> Eric W. Biederman <ebiederm@xmission.com>:
> > ISA is not a software enumerable bus especially not for unprivledged
> > users. And no amount of complaining will change that. That is why we
> > have PNP ISA and PCI.
>
> But the kernel itself has to know how to probe and initialize these devices
> at boot time, correct? That information is implicitly exported via
> /var/log/dmesg -- I'm simply suggesting that it be a little more explicit.
For ISA not necessarily. It could simply be told that it was there.
/etc/modules.conf or it's compile time equivalent.
> > > But suppose the format of boot-time driver messages were standardized in a
> > > format that included their config symbol in a discoverable form?
> >
> > If there was an ISA device in your example it might be interesting.
>
> Some of the on-board devices on my Tyan Thunder are ISA.

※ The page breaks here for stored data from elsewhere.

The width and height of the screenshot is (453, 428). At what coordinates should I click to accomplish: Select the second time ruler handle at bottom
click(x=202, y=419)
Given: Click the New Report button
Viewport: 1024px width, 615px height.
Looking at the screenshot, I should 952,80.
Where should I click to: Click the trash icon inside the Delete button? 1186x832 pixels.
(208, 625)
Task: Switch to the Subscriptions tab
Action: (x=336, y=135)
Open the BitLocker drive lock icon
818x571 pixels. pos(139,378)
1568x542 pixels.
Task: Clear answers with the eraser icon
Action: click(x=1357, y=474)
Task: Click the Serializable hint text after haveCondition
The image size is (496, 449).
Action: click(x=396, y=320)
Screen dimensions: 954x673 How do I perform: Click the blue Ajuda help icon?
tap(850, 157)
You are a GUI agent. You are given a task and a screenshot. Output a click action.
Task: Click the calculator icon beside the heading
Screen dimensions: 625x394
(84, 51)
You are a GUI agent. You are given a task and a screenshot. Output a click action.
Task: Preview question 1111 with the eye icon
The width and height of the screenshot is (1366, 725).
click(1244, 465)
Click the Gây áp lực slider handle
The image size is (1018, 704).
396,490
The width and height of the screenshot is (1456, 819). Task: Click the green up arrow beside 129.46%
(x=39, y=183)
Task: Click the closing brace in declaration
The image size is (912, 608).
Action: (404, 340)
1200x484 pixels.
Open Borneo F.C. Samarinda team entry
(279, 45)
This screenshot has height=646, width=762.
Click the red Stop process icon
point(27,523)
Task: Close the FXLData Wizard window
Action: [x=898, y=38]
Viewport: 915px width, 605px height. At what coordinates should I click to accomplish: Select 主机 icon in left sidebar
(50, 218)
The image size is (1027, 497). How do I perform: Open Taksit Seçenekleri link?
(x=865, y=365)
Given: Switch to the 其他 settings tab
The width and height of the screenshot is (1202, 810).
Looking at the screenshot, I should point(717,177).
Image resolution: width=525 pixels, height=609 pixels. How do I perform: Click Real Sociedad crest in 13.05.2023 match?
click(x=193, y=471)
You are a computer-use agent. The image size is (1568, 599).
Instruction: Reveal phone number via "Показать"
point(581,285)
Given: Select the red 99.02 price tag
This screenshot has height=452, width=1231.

I agree that ISA is a case. I simply didn't see it. And that was
my real point. Usually we are pretty silent about most ISA devices in
dmesg, because of most of them are mandated by the PC architecture and
we just expect them to be there.
> > > With this change, generating a report on ISA hardware and other
> > > facilities configured in at boot time would be trivial. This would
> > > make the autoconfigurator much more capable. Best of all, the only
> > > change required to accomplish this would be safe edits of print format
> > > strings.
> >
> > It sounds like what you want is an lsmod that lists compiled in
> > modules.
>
> Would that be feasible without root privileges in order to read kmem?
Given that nothing in the linux world reads kmem...
Honestly you have two separate problems.
Problem 1: How do you find out all of the hardware you have, as root.
Problem 2: How do you get that information as non-root.
Please try solving these problems separately.